Outro diferencial que tem garantido o sucesso do programa é a sala de acolhimento, uma brinquedoteca especialmente criada para receber os filhos das estudantes durante as aulas noturnas. No espaço, as crianças participam de atividades lúdico-pedagógicas, com jogos, leituras, musicalização e brincadeiras, acompanhadas por uma profissional especializada. Essa iniciativa tem sido essencial para reduzir a evasão escolar e possibilitar que as mulheres permaneçam estudando sem a preocupação com o cuidado dos filhos.
Sonhos que renascem
Sala de aula onde várias mulheres revivem um período de oportunidades graças à educação (Fotos: Jackeline Oliveira/SED)
Assim como Beatriz e Lucinéia, Joanice Lopes Miranda, de 51 anos, encontrou no EJA Mulher a chance de recomeçar. Ela concluiu o ensino fundamental há 13 anos, também pela EJA, mas não teve a oportunidade de seguir adiante. Quando soube, por meio da filha, que a Escola Estadual Vereador Cristóvão Silveira abriria turmas do programa, decidiu deixar sua casa e se mudar para o Jardim Noroeste, onde agora vive com a filha, para realizar o sonho de concluir os estudos.

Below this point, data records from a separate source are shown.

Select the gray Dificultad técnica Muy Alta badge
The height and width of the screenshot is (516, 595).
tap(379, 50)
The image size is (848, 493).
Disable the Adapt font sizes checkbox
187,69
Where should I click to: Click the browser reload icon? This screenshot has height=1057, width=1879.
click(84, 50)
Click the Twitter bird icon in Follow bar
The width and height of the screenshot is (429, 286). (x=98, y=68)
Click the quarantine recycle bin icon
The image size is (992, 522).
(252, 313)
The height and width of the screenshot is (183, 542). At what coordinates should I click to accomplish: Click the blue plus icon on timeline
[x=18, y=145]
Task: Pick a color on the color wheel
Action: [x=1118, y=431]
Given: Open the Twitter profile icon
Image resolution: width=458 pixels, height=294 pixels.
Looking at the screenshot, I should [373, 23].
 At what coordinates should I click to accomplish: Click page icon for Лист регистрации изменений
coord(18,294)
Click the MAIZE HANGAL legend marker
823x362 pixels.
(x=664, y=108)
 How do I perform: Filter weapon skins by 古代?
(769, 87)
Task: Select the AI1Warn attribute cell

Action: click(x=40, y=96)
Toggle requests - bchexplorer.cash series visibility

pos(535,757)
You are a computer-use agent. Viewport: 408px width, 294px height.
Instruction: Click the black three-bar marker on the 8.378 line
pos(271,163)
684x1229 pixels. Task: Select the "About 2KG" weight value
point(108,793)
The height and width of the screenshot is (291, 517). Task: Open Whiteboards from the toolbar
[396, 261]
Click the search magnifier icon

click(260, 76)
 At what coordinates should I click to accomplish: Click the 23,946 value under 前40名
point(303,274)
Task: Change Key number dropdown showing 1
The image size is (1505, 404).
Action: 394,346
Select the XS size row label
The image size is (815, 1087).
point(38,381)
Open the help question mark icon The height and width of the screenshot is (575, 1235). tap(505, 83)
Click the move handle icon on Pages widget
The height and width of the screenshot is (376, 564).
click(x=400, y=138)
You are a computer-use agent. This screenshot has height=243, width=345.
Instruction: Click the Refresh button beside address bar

“Eu achei que não teria mais chance de estudar. Mas o Estado lembrou da gente aqui no Noroeste, e isso foi um acontecimento maravilhoso. Mesmo com tantas dificuldades, aqui temos muito amor e acolhimento”, conta Joanice.
“Minha filha me convidou e disse: ‘Mãe, vem, aqui a senhora vai ser acolhida’. E foi isso que aconteceu. Eu vejo essa escola em três palavras: sonho, realização e conquista. Voltar a estudar me fez provar para mim mesma que ainda posso, que tenho capacidade. É como voltar a ser criança”.
O Curso EJA Mulher reafirma o compromisso com a equidade de gênero e a emancipação feminina por meio da educação. Ao proporcionar um ambiente de aprendizado acolhedor, o programa abre oportunidades para que cada mulher possa sonhar, se reinventar e trilhar um novo caminho.
Na “Escola do Amor e do Acolhimento”, os resultados são visíveis não apenas nas notas e certificados, mas principalmente na confiança e na autoestima de cada estudante. A proposta segue como exemplo de uma educação transformadora, feita de escuta, respeito e afeto — ingredientes essenciais para a realização de sonhos.
Entenda o projeto
Nome: Curso EJA Mulher – Educação de Jovens e Adultos
Criação: 2024 (projeto piloto)
Público-alvo: Mulheres a partir de 16 anos (anos iniciais) e 18 anos (anos finais do Ensino Fundamental), em situação de vulnerabilidade social
Objetivo: Promover o acesso à educação, valorizando as histórias de vida e fomentando a equidade de gênero
Escolas participantes (2025):
• Escola Estadual Marçal de Souza Tupã-Y – Jardim Los Angeles
• Escola Estadual José Ferreira Barbosa – Vila Bordon (EJA Mulher Indígena)
• Escola Estadual Vereador Cristóvão Silveira – Jardim Noroeste
Total de alunas atendidas: 145 mulheres
Diferenciais: Sala de acolhimento para filhos das estudantes; formação geral básica e qualificação profissional; metodologias adaptadas à realidade das mulheres adultas.